Die trockene DNA-Probe enthält eine theoretische Entropie von 28 PB (wenn die Daten keine Verzerrung aufweisen) und 7 PB Zufälligkeit, wenn der Versatz unter Verwendung des von Neumann-Algorithmus entfernt wird (d. H. Nach 75% Bitverlust). Im Gegensatz zum Speichern von Daten unter Verwendung von DNA ist die Synthese selbst daher kein Engpass (ein leistungsbegrenzender Faktor) bei der Zufallszahlengenerierung, da sie Zufälligkeit mit einer Rate von 225 Gigabyte pro Sekunde zu einem Preis von 0,000014 USD / GB erzeugen kann.
Die Sequenzierung ist jedoch im Gegenteil ein Engpass in Bezug auf Zeit und Kosten der Verarbeitung. Das in dieser Arbeit verwendete iSeq-System verfügt über effizientere Optionen (z. B. NovaSeq 6000), mit denen in 36 Stunden bis zu 20 Milliarden Sequenzlesevorgänge ausgeführt werden können. Die finanziellen Kosten sind beeindruckend (22.000 US-Dollar). Unter Berücksichtigung aller Stufen des RNG kann das Ergebnis daher mit einer Geschwindigkeit von 300 Kilobyte pro Sekunde zu einem Preis von 600 USD pro GB erzielt werden. Durch die Kombination mehrerer Synthese- und Sequenzierungsläufe können die Kosten gesenkt werden.
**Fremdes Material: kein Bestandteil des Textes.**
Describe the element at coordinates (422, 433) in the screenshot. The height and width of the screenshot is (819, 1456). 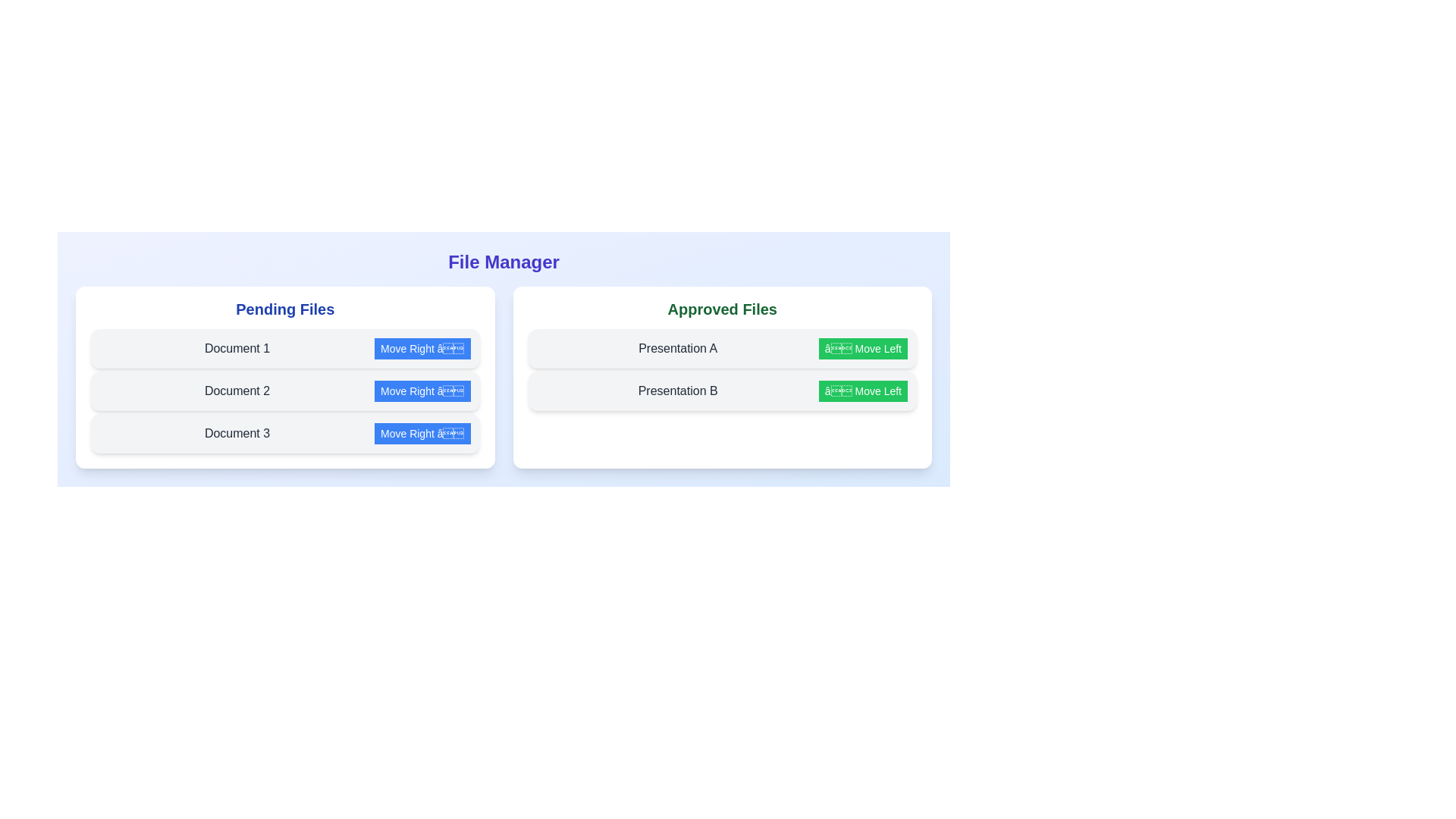
I see `button to transfer Document 3 to the other list` at that location.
Um die Nuancen der Studie genauer kennenzulernen, empfehle ich Ihnen, den Bericht von Wissenschaftlern und zusätzliche Materialien zu lesen.
Epilog
Zufallsgeneratoren gibt es schon seit Tausenden von Jahren (die ältesten im Iran gefundenen Würfel sind etwa 5200 Jahre alt), auch wenn die damaligen Menschen ihr volles Potenzial nicht kannten. Moderne Technologie und wissenschaftlicher Fortschritt haben es ihnen ermöglicht, komplexe Algorithmen und Geräte zu entwickeln, die Zufälligkeiten erzeugen können, die eine Person nicht vorhersagen kann. Wenn die Person jedoch zurückfällt, holt die Technologie auf. Mit anderen Worten, wo es eine Chiffre gibt, gibt es auch einen Entschlüsseler. Daher führt die schrittweise Verbesserung der Informationscodierungsverfahren, bei denen Zufallszahlengeneratoren verwendet werden, zu einer parallelen Verbesserung der Verfahren zum Hacken solcher Systeme. Dieses endlose Rennen von Schlössern und Schlössern erfordert, dass beide Seiten ständig neue Methoden entwickeln.
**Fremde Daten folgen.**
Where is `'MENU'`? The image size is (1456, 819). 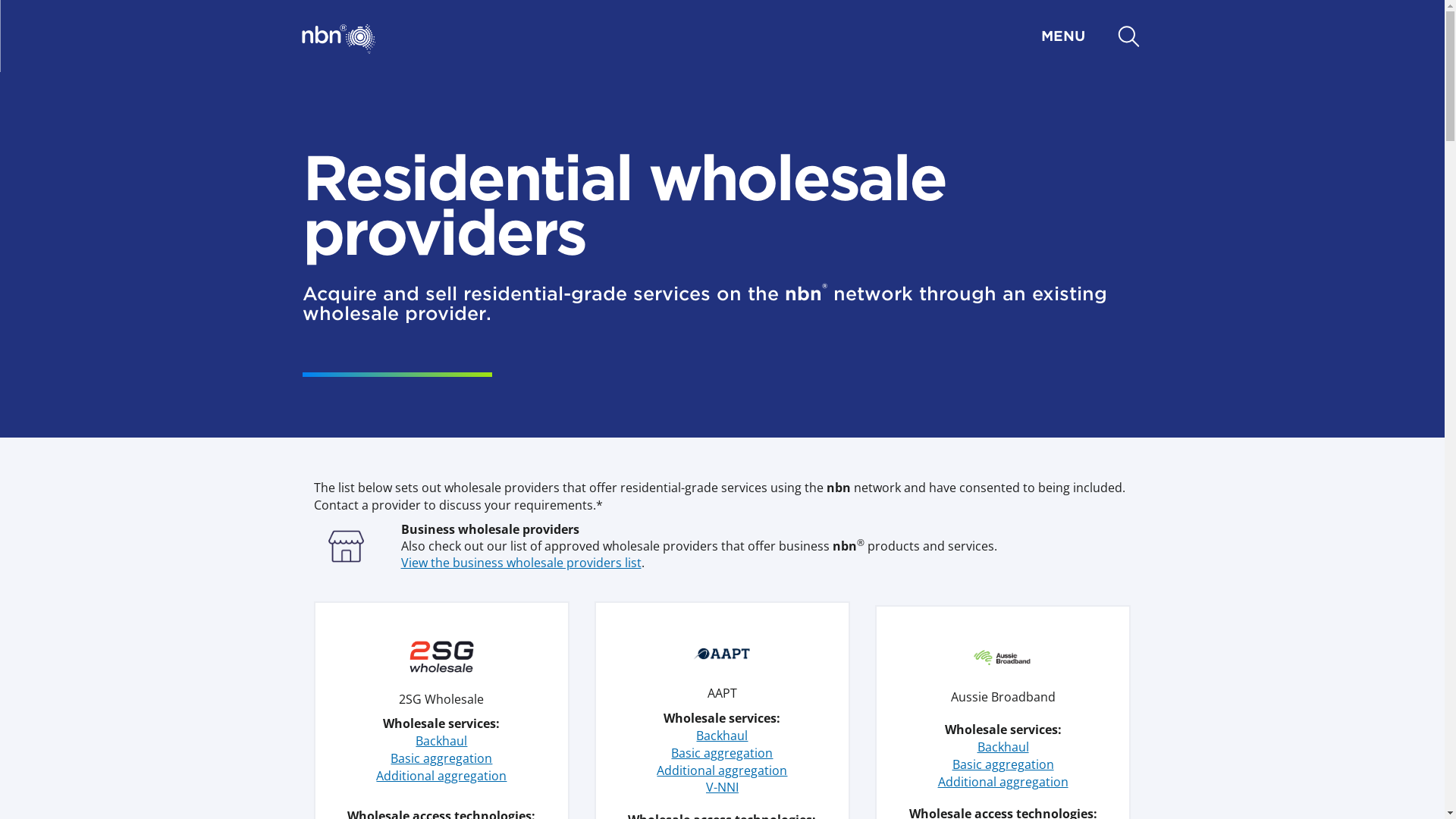 'MENU' is located at coordinates (738, 35).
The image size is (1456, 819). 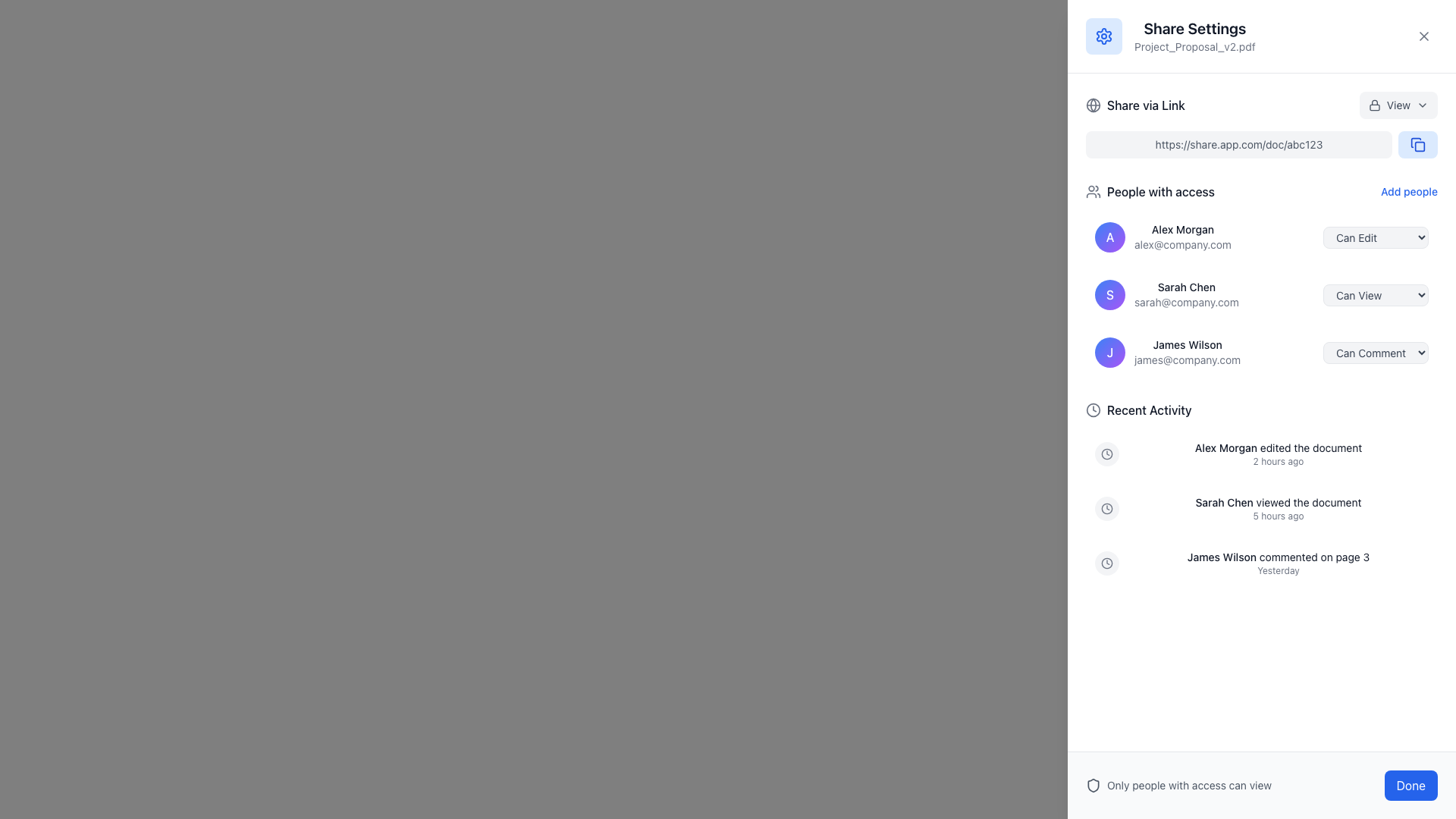 What do you see at coordinates (1103, 35) in the screenshot?
I see `the blue gear-shaped icon located in the top-right section of the interface` at bounding box center [1103, 35].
Viele moderne RNGs basieren auf physikalischen Prozessen und Algorithmen. Chemische Reaktionen standen jedoch viele Jahre lang am Rande, da angenommen wurde, dass sie keine verlässliche Grundlage für ein RNG darstellen könnten. In dieser Arbeit haben Wissenschaftler gezeigt, dass die DNA-Synthese als chemischer Prozess nicht nur eine würdige Version der Basis für ein RNG sein kann, sondern auch seine "physikalischen" Konkurrenten in vielen Aspekten übertreffen kann.
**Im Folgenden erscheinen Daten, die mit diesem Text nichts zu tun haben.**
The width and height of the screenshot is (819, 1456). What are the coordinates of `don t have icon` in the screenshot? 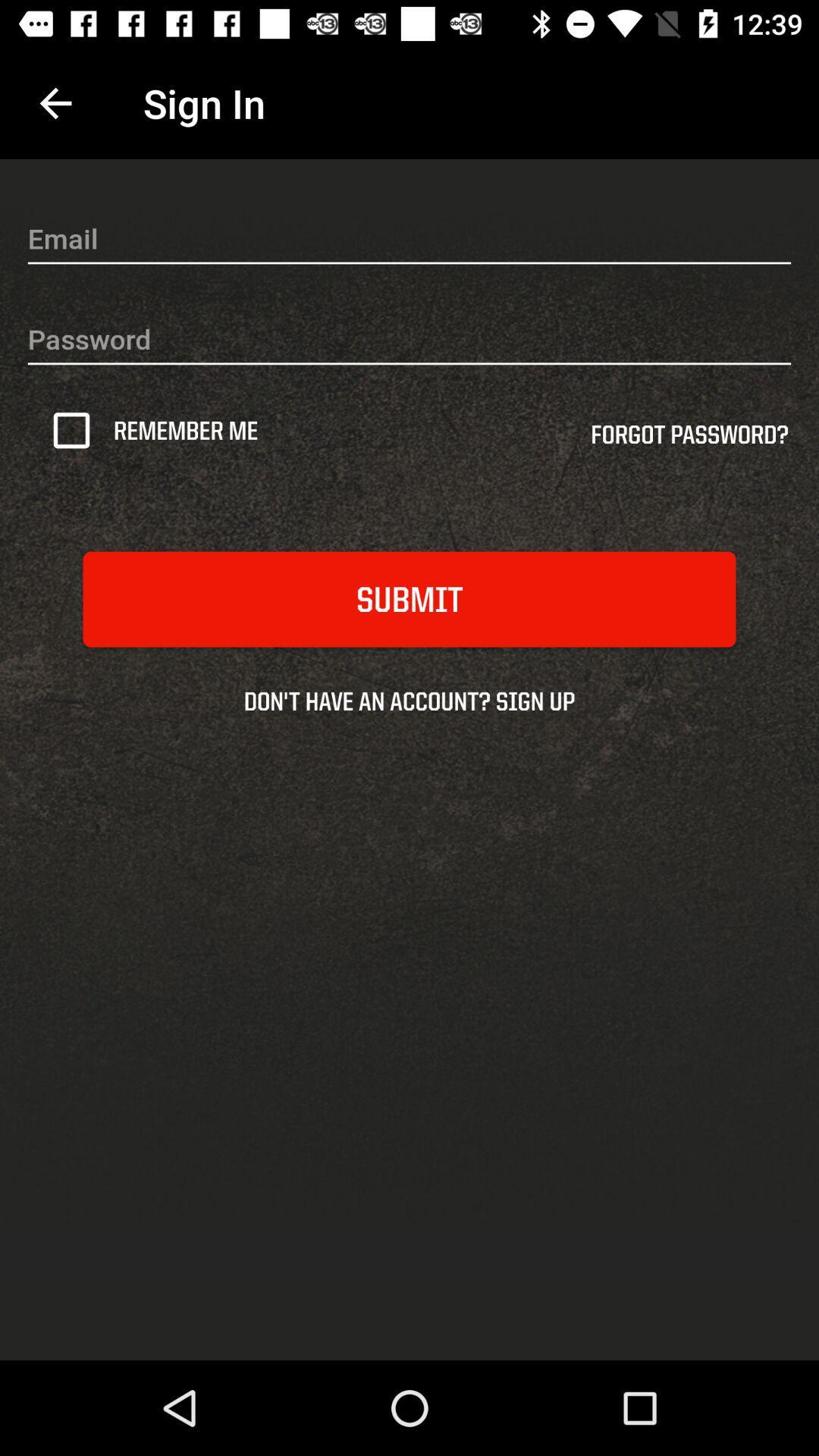 It's located at (410, 700).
Natürlich ist diese Methode immer noch ein Rohdiamant, der in Form zusätzlicher Forschung gemahlen werden muss, um die Produktivität zu steigern und die Kosten zu senken. Dennoch ist die Erzeugung von Zufallszahlen mittels DNA derzeit eine äußerst vielversprechende Richtung.
Vielen Dank fĂĽr Ihre Aufmerksamkeit, bleiben Sie neugierig und haben Sie eine gute Arbeitswoche, Jungs.